**Activity:** Each line holding the word "Open" must appear in the answer, copied from the entries.

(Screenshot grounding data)
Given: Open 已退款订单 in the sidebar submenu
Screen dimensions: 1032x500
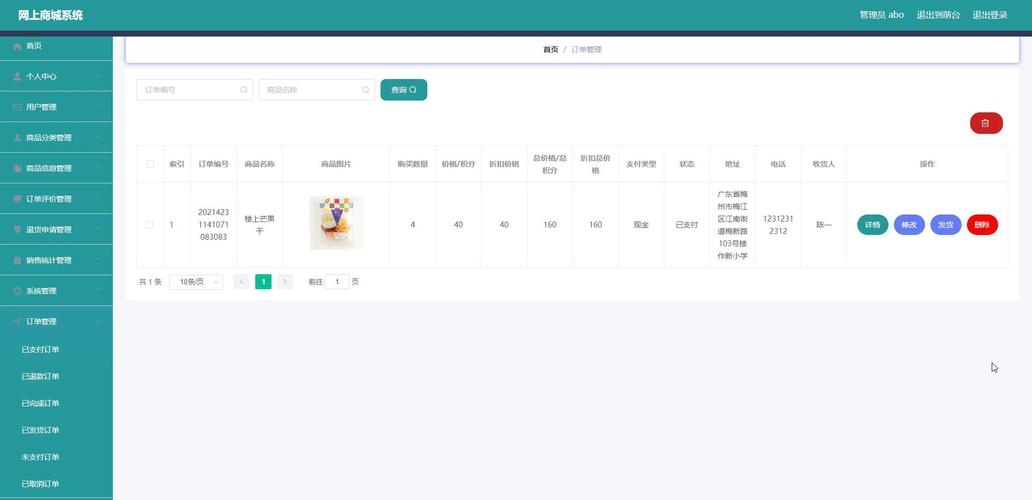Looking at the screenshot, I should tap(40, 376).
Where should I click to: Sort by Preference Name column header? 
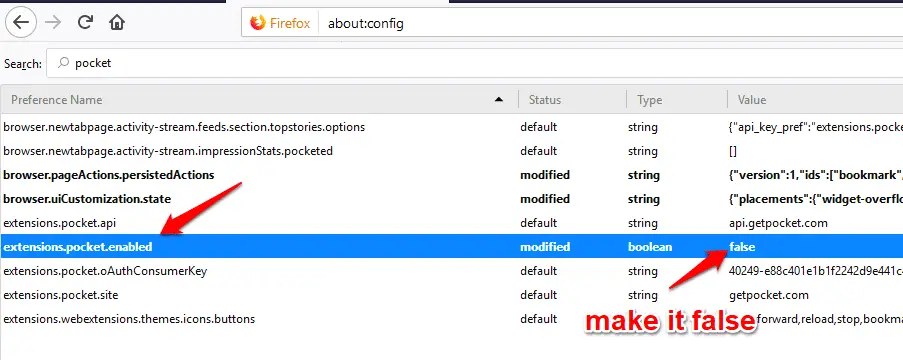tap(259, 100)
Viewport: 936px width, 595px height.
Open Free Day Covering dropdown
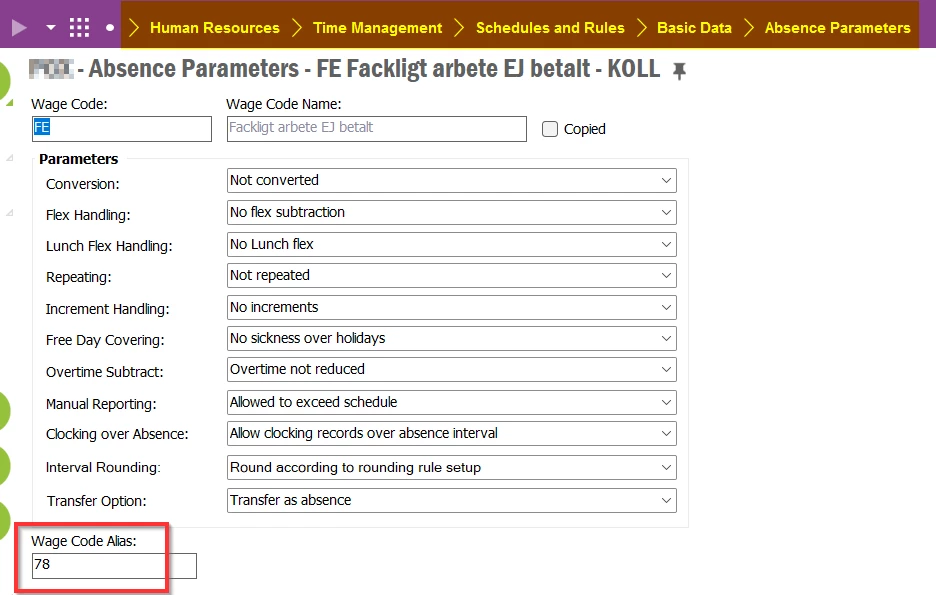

**Exercise output:**
Given: Open 已退款订单 in the sidebar submenu
Open Free Day Covering dropdown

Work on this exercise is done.